Auto Archiver
Bellingcat's tool to automatically archive social media posts, videos, and images. Free and Open-Source.
URL
https://github.com/bellingcat/auto-archiver
Description

The Auto Archiver, developed by Bellingcat, is an open-source tool designed for journalists and researchers to systematically archive digital content from social media and the web. Users can input URLs (for example, into a Google Sheets document or a CSV file), and the tool will automatically archive the posts, videos, images, or webpages at those URLs. It supports multiple platforms – including Twitter (X), Telegram, TikTok, Instagram, VKontakte, Bluesky, Truth Social, and even general websites – using the optimal method for each (e.g. official APIs, headless browsing, or direct download via yt-dlp). If all else fails, it will submit the link to the Internet Archive’s Wayback Machine as a fallback for basic preservation (bellingcat.com, gijn.org). Archived content can be enriched with additional data (such as cryptographic hashes, timestamps, screenshots, transcripts, and metadata) and saved either locally or to remote storage (for instance, a cloud bucket or Google Drive). The status and results of each archiving attempt are logged back to the source (e.g. appended to the Google Sheet or an output CSV), providing a clear record of what was captured.
Why It’s an Essential Tool
The Auto Archiver’s automation, expanded platform support, and use of robust archiving techniques make it indispensable for open-source investigations. Unlike manual archiving – which can be time-consuming and inconsistent – this tool enables rapid, reliable capture of information, ensuring that valuable online content remains accessible even if deleted or altered. Its open-source nature means the community can verify its methods and adapt the tool to specific needs, providing transparency and flexibility essential for responsible use. Bellingcat and others in the OSINT community have actively used Auto Archiver in fast-moving crises and major conflict investigations (for example, during Russia’s invasion of Ukraine) to save evidence that might disappear (gijn.org). It has also been adopted by partner organizations like the Centre for Information Resilience and OSR4Rights to systematically archive content from conflict zones (bellingcat.com).
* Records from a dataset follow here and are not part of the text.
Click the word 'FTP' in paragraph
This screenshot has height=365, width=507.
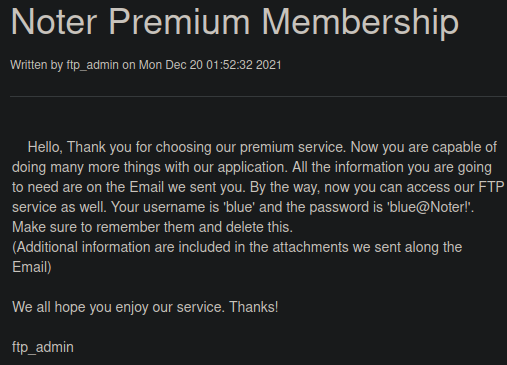(x=491, y=187)
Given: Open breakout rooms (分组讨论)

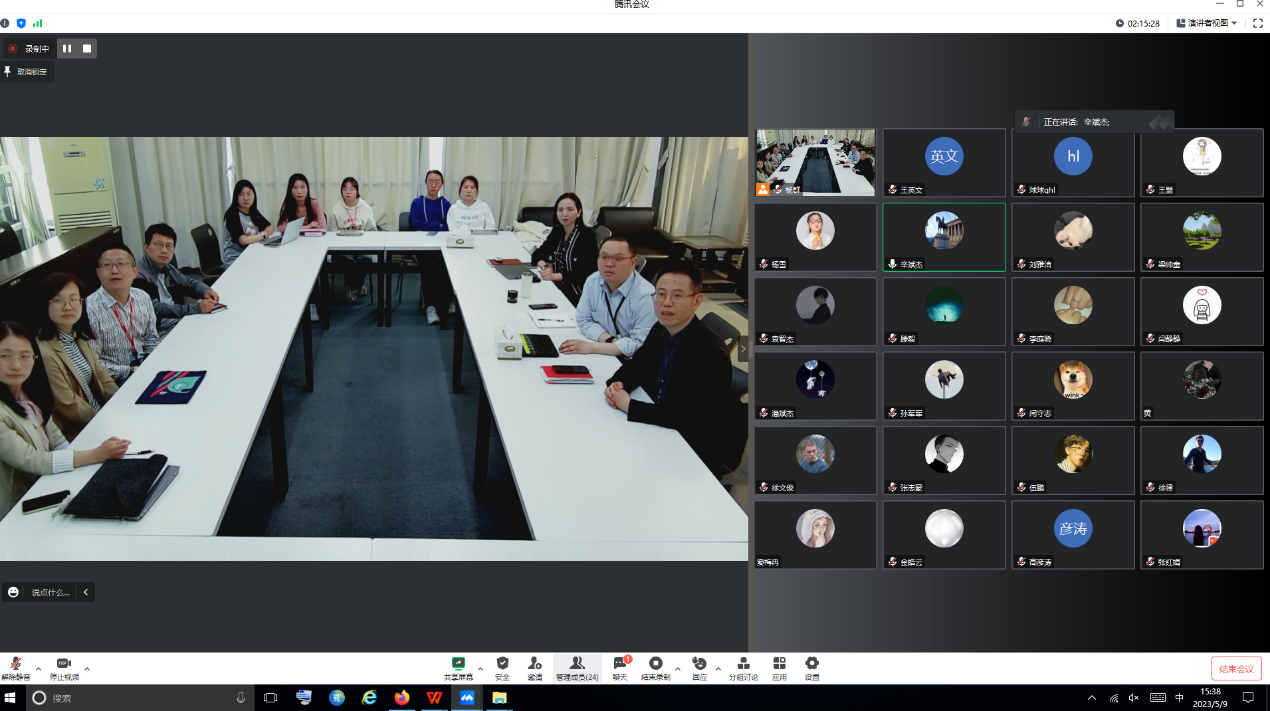Looking at the screenshot, I should (743, 667).
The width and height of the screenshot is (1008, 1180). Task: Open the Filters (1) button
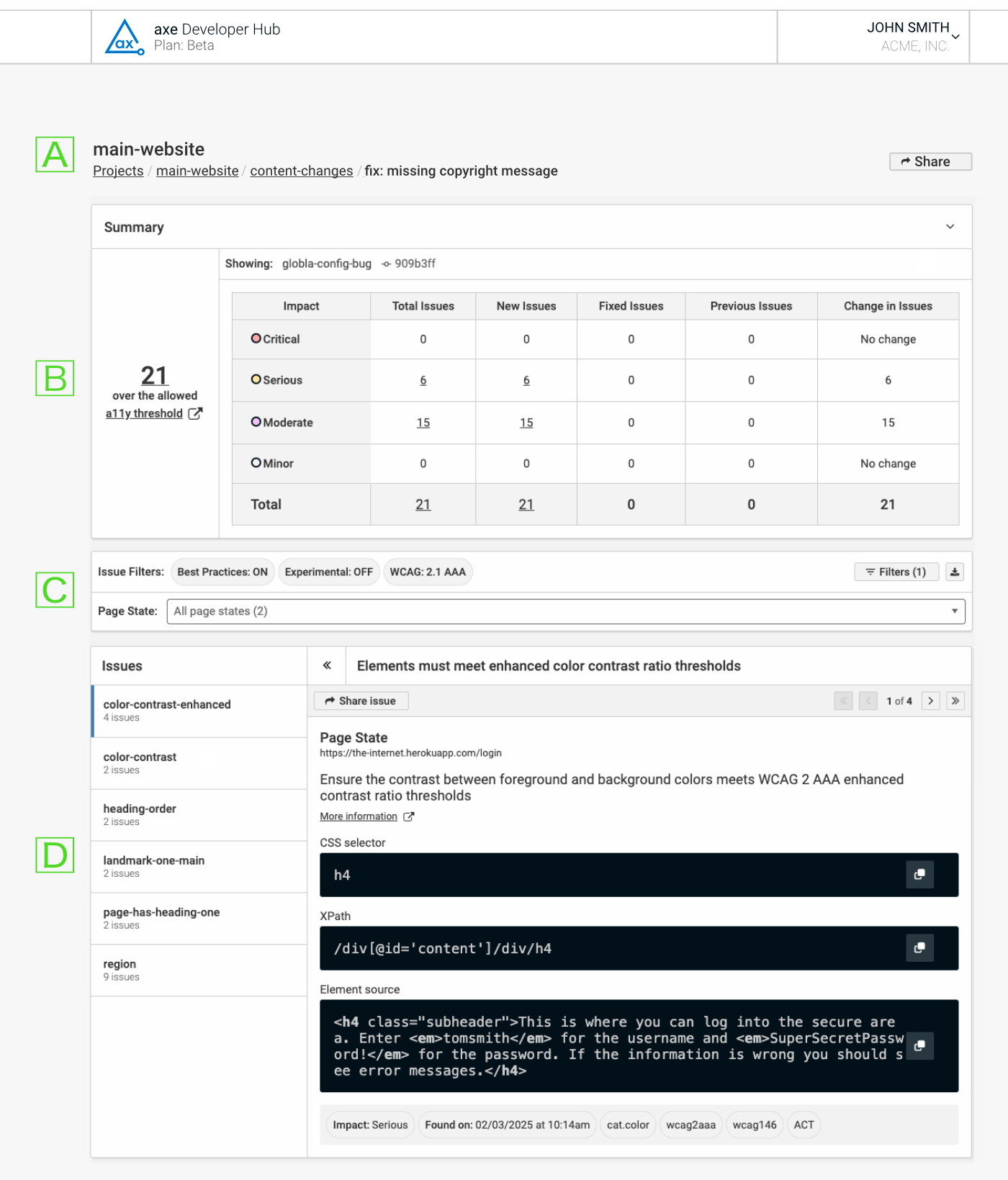(896, 572)
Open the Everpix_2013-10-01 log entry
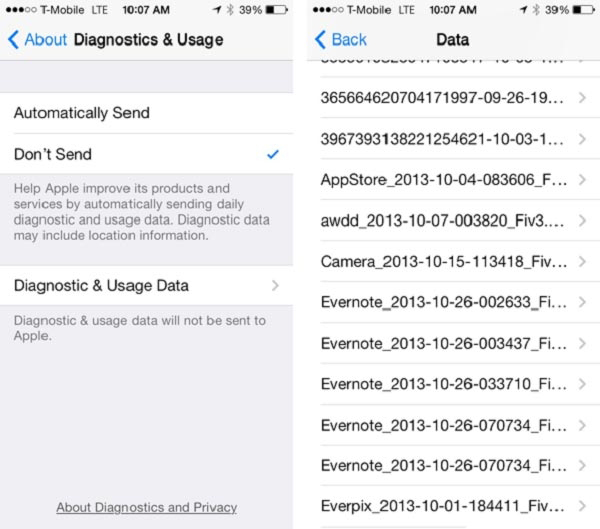The height and width of the screenshot is (529, 600). pyautogui.click(x=453, y=506)
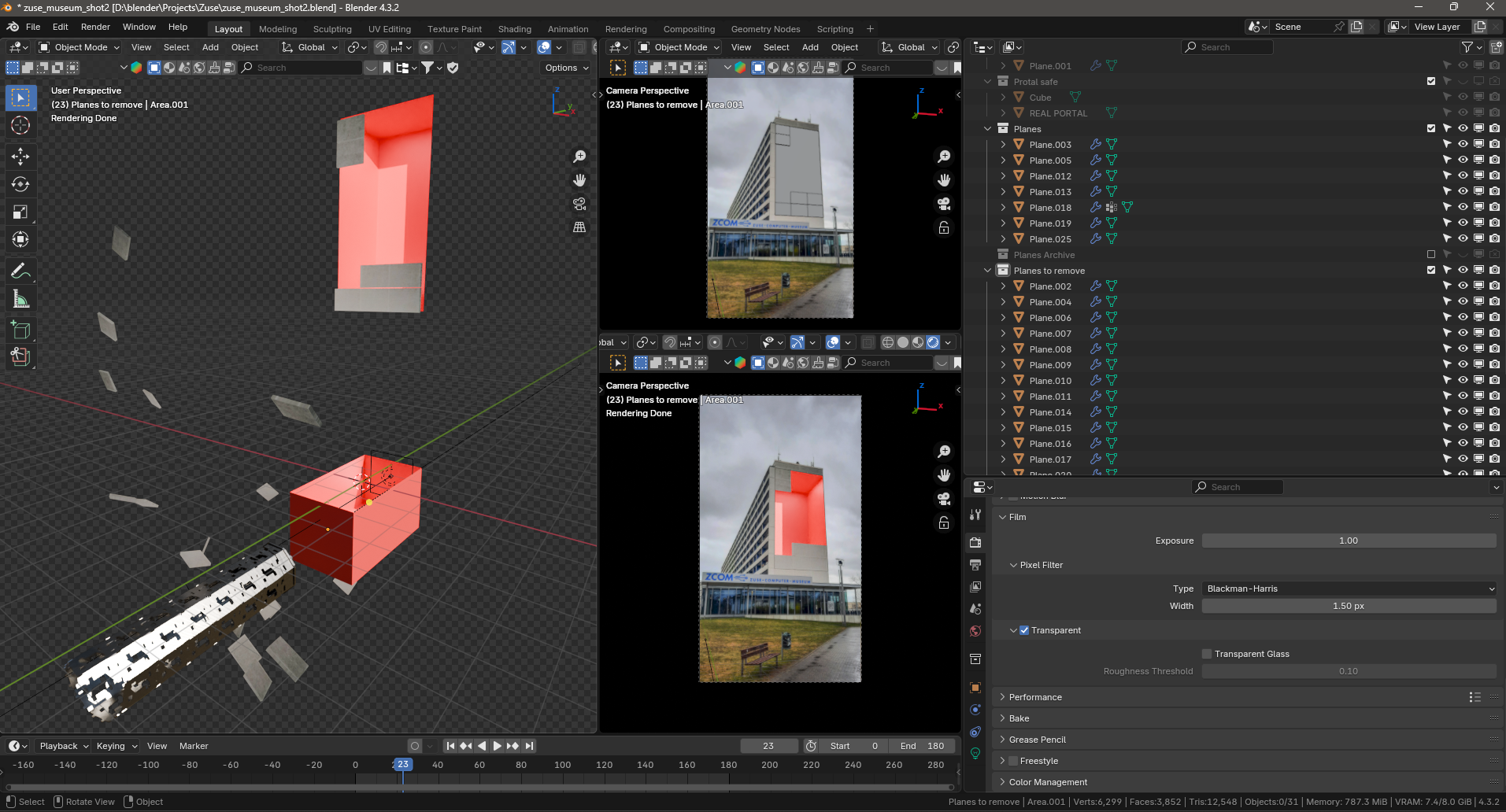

In practice, once the tool is set up, an investigator can simply copy-paste links of interest (from Telegram, TikTok, Twitter, etc.) into the designated sheet or interface, and the Auto Archiver will quickly preserve the content – a process described as “a life-saver for investigators” when dealing with volatile information (gijn.org).
Notable instances and case studies:
Russia-Ukraine War: Bellingcat has used the Auto Archiver to systematically capture social media posts, videos, and images shared by both official and individual accounts on platforms like Telegram and Twitter. During the initial stages of the invasion, many accounts posted videos and images showing military movements, damage to infrastructure, and civilian experiences. Due to the risk of these posts being deleted or censored, the Auto Archiver has been a critical tool for creating a permanent record of this content, aiding in ongoing investigations and historical documentation.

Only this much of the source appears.